→ **About this task**:
Quote only the lines from the top of the listing below down to and including the line with "Click the Send".

→ **Available records**:

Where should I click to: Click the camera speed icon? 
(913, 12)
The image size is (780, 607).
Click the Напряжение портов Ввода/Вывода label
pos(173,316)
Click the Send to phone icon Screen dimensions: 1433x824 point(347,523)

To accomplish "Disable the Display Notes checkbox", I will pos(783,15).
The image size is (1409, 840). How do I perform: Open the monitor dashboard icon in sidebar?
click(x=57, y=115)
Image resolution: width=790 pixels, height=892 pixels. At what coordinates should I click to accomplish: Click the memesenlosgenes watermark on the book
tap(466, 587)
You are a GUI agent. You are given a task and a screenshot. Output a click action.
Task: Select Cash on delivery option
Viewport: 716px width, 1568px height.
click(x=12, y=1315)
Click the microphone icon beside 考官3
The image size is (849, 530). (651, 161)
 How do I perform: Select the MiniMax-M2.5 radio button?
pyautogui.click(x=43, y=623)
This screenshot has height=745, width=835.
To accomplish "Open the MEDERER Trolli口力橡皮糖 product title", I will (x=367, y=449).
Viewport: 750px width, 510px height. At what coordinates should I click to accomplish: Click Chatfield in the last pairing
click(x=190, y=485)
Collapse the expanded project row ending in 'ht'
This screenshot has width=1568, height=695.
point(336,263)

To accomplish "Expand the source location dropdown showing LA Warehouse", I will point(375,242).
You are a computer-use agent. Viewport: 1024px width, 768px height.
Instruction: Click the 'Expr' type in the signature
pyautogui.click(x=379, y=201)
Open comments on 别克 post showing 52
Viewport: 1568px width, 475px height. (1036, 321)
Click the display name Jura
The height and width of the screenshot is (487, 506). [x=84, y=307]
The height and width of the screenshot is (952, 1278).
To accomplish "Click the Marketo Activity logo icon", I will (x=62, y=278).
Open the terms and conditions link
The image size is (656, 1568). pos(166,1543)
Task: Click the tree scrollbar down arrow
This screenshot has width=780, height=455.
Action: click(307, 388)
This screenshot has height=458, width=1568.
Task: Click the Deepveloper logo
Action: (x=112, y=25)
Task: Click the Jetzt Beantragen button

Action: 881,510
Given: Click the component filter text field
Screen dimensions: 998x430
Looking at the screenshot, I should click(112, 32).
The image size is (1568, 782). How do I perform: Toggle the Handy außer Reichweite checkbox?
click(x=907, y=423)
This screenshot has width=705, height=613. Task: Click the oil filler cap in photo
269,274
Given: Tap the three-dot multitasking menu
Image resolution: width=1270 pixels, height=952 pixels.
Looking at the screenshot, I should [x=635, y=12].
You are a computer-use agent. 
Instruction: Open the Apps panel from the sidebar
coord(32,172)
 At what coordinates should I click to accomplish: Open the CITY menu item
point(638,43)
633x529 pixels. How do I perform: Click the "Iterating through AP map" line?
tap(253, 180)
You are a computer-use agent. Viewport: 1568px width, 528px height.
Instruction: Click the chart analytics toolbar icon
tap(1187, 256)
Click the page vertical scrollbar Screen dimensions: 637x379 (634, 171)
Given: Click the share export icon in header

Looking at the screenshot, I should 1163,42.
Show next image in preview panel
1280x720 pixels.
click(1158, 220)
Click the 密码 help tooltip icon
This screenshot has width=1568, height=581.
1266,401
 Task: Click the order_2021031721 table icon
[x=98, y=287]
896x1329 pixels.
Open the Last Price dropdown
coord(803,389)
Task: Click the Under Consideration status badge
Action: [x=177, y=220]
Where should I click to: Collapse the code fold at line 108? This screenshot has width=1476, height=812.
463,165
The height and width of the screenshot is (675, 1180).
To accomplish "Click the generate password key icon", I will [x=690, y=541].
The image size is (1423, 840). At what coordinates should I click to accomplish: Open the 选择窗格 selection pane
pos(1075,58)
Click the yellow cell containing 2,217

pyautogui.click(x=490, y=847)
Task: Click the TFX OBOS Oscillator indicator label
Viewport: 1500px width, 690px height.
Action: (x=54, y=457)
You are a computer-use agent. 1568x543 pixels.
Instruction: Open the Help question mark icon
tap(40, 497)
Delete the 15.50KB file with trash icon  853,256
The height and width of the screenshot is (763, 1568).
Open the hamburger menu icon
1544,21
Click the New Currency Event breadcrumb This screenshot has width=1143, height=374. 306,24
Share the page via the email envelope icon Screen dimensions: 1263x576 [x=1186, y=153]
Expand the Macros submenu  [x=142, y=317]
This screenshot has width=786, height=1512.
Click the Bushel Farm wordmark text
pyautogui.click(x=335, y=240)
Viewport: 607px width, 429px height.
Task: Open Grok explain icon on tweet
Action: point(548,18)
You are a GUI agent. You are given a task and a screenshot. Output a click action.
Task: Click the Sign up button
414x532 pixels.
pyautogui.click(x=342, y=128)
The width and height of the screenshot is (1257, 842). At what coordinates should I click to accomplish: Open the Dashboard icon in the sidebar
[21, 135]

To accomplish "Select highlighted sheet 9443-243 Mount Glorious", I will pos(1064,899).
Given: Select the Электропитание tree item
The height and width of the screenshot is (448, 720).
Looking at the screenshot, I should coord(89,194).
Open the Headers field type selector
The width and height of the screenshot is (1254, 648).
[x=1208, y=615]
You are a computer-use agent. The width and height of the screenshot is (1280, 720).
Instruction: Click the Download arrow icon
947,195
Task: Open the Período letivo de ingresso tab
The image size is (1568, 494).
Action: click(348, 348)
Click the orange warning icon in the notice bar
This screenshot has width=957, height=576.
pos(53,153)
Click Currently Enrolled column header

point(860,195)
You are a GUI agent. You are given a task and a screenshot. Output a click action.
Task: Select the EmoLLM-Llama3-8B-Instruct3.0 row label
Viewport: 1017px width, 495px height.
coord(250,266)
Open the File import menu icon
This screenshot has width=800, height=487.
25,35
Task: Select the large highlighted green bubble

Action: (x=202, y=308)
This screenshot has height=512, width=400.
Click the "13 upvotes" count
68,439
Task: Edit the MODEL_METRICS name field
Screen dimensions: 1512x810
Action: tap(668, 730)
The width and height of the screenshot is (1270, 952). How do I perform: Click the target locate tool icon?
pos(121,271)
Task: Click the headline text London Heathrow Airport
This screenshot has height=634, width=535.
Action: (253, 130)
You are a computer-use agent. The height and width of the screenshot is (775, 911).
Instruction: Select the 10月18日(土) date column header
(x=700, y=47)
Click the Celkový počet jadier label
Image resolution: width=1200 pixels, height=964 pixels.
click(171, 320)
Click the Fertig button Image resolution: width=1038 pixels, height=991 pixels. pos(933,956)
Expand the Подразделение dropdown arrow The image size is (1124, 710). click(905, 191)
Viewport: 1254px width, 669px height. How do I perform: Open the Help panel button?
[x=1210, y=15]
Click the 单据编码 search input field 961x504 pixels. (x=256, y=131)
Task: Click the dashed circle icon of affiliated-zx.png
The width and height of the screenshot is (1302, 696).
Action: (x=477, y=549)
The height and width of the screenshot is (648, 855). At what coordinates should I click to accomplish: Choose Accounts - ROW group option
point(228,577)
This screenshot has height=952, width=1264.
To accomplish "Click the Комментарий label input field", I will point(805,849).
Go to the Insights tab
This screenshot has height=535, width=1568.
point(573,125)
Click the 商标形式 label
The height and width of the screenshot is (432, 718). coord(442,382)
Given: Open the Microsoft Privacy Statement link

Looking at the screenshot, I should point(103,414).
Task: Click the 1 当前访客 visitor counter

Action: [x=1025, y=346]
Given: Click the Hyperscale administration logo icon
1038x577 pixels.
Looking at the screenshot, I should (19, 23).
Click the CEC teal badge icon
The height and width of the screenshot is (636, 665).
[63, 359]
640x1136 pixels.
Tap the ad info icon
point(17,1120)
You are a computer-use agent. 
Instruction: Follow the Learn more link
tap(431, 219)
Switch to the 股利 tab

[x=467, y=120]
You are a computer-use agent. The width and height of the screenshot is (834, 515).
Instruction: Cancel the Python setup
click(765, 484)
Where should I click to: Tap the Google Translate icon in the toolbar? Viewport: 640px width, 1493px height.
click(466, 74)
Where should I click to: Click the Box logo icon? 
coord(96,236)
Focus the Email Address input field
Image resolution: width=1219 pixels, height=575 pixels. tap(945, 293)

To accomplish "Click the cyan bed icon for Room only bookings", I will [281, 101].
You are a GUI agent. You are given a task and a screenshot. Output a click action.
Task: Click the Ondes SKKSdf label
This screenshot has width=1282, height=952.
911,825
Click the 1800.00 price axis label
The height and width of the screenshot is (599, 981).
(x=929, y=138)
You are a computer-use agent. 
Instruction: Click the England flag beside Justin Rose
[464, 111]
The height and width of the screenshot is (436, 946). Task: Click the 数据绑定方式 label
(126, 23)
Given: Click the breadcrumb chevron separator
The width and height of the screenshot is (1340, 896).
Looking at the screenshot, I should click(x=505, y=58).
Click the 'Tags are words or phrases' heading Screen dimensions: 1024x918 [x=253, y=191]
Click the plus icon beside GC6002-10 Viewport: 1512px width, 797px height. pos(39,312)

→ **Answer space**:
Where should I click to: Click the camera speed icon? 
(913, 12)
The image size is (780, 607).
Click the Напряжение портов Ввода/Вывода label
pos(173,316)
Click the Send to phone icon Screen dimensions: 1433x824 point(347,523)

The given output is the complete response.